The basic principle of SBC is to multiplex the beams of different wavelength sources in the near and far fields by means of a wavelength selective element, such as a diffraction grating, a prism or a filter. Up to now, diffraction grating which was firstly proposed by Lincoln Laboratory has been considered as the first choice for SBC  and some breakthroughs have been obtained.

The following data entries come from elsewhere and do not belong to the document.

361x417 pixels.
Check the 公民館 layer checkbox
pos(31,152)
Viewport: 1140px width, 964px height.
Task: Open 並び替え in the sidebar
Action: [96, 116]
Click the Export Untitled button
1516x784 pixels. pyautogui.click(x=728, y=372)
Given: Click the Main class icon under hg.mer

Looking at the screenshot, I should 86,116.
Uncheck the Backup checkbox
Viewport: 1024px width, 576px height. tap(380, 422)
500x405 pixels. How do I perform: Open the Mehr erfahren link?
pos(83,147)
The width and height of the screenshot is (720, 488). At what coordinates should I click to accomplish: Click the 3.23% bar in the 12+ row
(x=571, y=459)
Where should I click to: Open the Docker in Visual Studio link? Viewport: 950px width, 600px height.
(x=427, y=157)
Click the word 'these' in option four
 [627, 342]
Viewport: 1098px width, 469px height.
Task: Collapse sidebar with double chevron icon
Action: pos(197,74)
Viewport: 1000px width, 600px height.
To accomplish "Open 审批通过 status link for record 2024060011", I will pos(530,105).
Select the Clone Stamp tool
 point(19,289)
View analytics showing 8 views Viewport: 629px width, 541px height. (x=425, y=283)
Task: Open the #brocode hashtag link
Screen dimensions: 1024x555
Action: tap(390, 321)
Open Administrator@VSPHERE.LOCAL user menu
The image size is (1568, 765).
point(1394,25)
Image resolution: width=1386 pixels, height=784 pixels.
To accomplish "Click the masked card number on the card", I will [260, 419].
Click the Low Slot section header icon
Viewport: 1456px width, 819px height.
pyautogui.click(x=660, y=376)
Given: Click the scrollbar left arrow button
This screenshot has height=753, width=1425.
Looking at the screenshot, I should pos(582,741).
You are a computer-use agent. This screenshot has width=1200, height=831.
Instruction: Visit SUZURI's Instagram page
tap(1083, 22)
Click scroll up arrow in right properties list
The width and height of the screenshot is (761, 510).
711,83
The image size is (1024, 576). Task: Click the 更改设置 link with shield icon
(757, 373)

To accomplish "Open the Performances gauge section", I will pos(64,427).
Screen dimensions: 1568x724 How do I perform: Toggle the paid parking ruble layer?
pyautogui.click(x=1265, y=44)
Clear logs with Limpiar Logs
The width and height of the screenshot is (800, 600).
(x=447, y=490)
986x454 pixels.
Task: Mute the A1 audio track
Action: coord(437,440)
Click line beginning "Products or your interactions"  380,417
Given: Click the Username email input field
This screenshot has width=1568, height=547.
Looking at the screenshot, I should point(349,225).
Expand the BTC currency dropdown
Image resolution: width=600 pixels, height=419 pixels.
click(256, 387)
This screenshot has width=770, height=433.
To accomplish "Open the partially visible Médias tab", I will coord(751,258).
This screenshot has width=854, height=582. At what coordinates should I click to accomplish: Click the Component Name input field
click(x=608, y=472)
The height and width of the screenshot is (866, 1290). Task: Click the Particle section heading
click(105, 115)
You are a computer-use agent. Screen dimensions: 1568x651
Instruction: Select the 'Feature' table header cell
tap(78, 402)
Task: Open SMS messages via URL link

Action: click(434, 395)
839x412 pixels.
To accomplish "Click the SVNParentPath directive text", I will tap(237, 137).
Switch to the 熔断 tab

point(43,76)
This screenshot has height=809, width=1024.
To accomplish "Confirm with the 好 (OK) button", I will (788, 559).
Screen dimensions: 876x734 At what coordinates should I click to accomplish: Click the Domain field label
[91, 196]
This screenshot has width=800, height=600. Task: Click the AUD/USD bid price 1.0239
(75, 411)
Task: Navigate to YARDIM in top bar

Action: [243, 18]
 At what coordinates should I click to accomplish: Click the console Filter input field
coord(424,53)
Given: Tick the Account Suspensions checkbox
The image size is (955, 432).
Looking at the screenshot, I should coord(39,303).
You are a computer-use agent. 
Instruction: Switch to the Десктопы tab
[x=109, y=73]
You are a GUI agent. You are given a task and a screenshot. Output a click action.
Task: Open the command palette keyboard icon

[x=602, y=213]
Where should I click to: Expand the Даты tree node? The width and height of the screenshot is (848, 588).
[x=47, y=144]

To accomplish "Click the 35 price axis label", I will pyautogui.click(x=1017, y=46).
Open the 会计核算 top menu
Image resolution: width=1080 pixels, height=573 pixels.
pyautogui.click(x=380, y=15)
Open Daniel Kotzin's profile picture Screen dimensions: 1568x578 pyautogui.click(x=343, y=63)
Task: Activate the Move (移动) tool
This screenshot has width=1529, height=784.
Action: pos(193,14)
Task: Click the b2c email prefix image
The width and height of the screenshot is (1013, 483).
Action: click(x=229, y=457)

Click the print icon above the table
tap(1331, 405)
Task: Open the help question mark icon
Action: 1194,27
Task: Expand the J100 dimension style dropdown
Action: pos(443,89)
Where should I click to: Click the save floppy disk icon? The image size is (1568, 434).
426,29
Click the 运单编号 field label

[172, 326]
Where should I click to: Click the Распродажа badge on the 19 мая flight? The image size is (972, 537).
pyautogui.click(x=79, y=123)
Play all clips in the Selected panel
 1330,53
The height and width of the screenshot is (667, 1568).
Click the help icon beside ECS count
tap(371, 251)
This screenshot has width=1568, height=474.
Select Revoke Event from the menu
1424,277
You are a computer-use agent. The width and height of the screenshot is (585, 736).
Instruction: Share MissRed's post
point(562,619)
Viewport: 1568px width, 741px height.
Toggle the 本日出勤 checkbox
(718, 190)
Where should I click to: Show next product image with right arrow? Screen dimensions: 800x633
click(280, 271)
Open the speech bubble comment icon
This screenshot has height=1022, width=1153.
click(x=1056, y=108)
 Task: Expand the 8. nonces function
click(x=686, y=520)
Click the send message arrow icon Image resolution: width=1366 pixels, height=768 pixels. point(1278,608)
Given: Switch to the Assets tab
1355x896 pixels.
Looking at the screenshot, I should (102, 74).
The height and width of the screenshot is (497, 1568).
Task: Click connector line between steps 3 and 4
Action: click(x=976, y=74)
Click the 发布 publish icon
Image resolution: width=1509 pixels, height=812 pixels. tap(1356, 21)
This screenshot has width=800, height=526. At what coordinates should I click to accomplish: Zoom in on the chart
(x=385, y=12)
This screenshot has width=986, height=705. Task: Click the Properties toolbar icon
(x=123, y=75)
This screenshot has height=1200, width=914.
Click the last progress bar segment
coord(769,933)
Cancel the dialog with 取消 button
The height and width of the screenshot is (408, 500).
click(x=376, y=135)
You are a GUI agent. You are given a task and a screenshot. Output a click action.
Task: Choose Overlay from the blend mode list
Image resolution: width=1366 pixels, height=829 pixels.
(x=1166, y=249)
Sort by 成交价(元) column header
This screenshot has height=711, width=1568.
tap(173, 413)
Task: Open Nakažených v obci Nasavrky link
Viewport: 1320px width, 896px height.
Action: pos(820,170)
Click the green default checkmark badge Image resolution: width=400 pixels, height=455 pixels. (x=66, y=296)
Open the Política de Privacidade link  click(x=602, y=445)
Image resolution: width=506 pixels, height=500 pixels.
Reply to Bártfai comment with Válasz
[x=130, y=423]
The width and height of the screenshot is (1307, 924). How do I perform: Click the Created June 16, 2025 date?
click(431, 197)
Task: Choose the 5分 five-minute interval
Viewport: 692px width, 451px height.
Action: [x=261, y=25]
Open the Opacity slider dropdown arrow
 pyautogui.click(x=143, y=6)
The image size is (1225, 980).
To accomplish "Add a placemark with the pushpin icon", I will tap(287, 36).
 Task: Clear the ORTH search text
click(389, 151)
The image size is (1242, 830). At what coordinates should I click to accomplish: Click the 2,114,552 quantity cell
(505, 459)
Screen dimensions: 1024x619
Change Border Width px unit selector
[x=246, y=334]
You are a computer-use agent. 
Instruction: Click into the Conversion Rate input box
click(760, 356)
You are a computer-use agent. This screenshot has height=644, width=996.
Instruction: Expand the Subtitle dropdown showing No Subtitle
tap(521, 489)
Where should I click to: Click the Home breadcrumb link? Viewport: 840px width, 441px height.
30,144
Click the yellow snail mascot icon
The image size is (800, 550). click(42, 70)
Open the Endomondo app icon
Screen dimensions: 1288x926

For instance, C. Wirth et al report a spectral beam combining scheme of four narrow-linewidth photonic crystal fiber amplifier chains using a highly efficient reflective diffraction grating, which produces 2 kW combined power with good beam quality (M2x = 2.0, M2y = 1.8) . Furthermore, a polarization independent multilayer dielectric diffraction grating is designed to diffract laser beams in an SBC experiment, wherein a 10.8 kW laser beam was generated with an optical-to-optical conversion efficiency of 94% ; Along similar lines, Eric Honea et al. combined 96 individual fiber lasers into a single high brightness beam yielding an output power of 30 kW with an M2 of 1.6 (horizontal direction) and 1.8 (vertical direction), which is the highest power fiber SBC demonstration . Generally, grating-based combining devices are sensitive to position tolerance and the quality of the combined beam is correlated with a narrow spectral linewidth (∼gigahertz) as well as small (∼1 mm) beam sizes . In this case, narrowband laser source has gained great attraction in SBC and gradually been in a hot research. However, due to the nonlinearity effect, the broadening of the spectrum for high power laser is inevitable, which seriously limits the output power of each individual channel. One of the viable solution is to suppress the nonlinearity such as increasing the fiber modal effective area, using highly doped and LMA fibers to reduce the effective length of the fiber, phase modulation and dispersion compensation [25–28]. Even so, the narrow-linewidth is difficult to sustain for high power laser, especially for the laser at a power level exceeding 3 kW.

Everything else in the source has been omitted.